日産新型セレナ:進化したe-Powerとプロパイロット2.0で大人気のミニバンを徹底解説

日本を代表するミニバンモデルの一つが日産セレナ。
2022年11月11日に日産は6代目となる新型セレナの発売を発表しました。この主力ミニバンは、新世代の「e-POWER」を搭載し、自動運転技術「プロパイロット」もアップデート。ミニバンながら軽快な走りや室内空間の快適さ、先進の運転支援機能などでファミリー層を中心に人気を博しています。この記事では、新型セレナの特徴、スペック、価格などについて詳しく紹介します。

車の概要:日産セレナとは?

日産セレナ(SERENA)とは、日産のラインナップにおける重要なミニバンです。1991年に初代セレナ(C23型)が登場。トヨタ ノア/ヴォクシーやホンダステップワゴンなどと共に日本のミニバンを代表するモデルへと成長し、代を重ねてきました。2016年には先代の5代目セレナ(C27型)が登場しました。
最新世代の6代目セレナ(C28型)は2022年11月に発表されました。

こののフルモデルチェンジでは初代から受け継がれるBIG、EASY、FUNをコンセプトとして開発され、さらに新技術も投入され新しい世代へと進化セレナ。特に注目すべきは、最上位グレード「e-POWER LUXION(イーパワールキシオン)」。ミニバン世界初搭載のロングドライブをサポートする「プロパイロット2.0」や新開発エンジンと組み合わせた第2世代の「e-POWER」などが搭載され、家族でのかけがえのない時間を楽しむために日産の技術とこだわりが盛り込まれた新型車となりました。

新型セレナのエクステリアデザイン

新型セレナのエクステリアは先代モデルから大幅に進化し、上質でありながら親しみやすいデザインになっています。

デザインコンセプト

新型セレナのエクステリアデザインは、「BIG」「EASY」「FUN」という3つのキーワードに基づいています​​。その中で「BIG」を象徴するのは、“シュプールライン”です。これは、サイドウィンドウの下端にあるウエストラインのことで、波のようにウエイブしています。このラインがボンネット横からグリルに伸び、車体全体を包み込むようにデザインされているため、キャビンがより大きく見えます​​。

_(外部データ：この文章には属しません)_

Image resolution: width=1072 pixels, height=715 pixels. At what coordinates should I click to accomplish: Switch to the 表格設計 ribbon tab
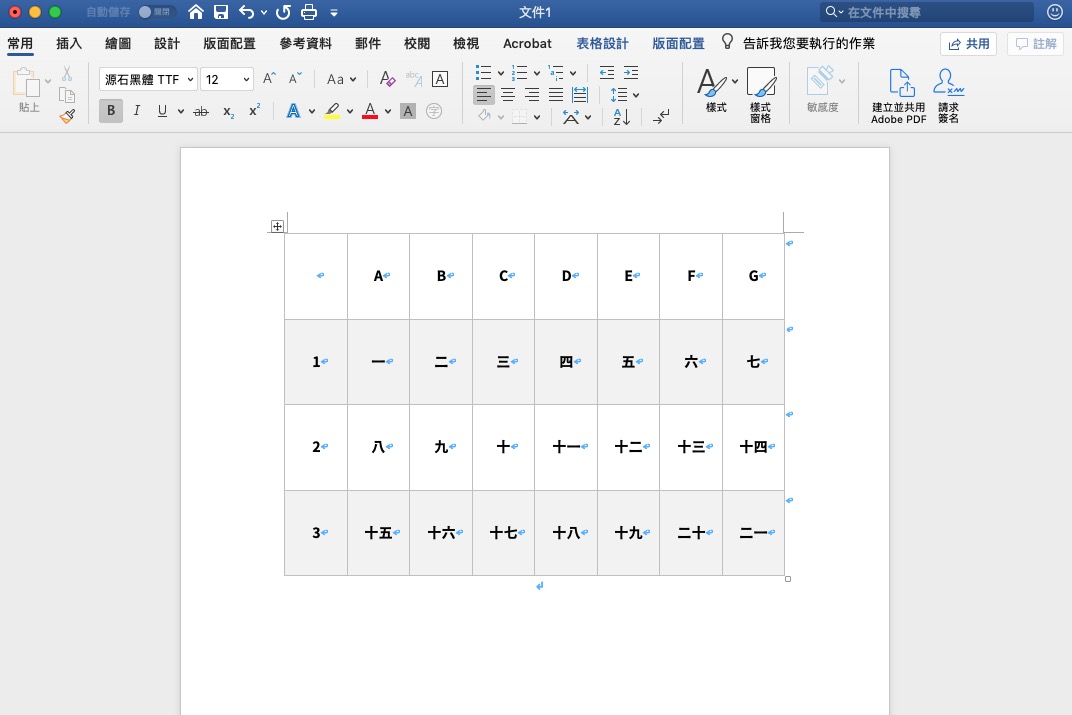point(601,43)
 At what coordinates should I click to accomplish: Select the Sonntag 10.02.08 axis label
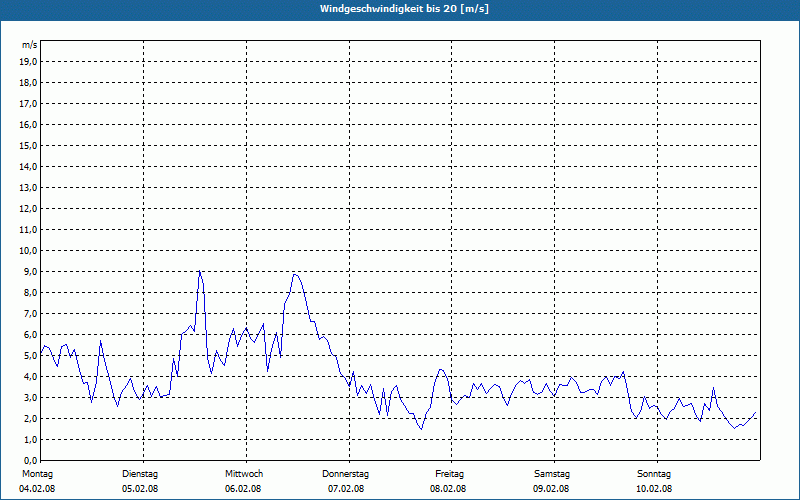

「EASY」を表現する要素としては、日本人の美意識にマッチするシームレスで整ったデザインが採用されています。特にドア下端のスッキリ感が強調されており、サイドシル部分に切り欠きのような凹みがデザインされています​​。

「FUN」を体現するフロントマスクでは、左右の3段ヘッドライトからグリルの下まで続くクロームバーが、大きなVモーションを形成しています。暗い環境下での光の演出により、Vモーションがより明確に認識しやすくなるデザインです​​。

各部デザイン解説

まず目を引くのは、フロントフェイスの変更です。新型セレナでは、特徴的な新世代「Vモーショングリル」を採用し、これが薄型ヘッドランプと一体化する形で表現されています。先代モデルではメッキ仕上げだったVモーショングリルが、新型では横基調のクロームバーとなり、一層洗練された印象を与えています。フロントバンパーと一体化しているデザインとなったため、レクサス(LEXUS)のスピンドルグリルに近い印象を与えるかもしれません。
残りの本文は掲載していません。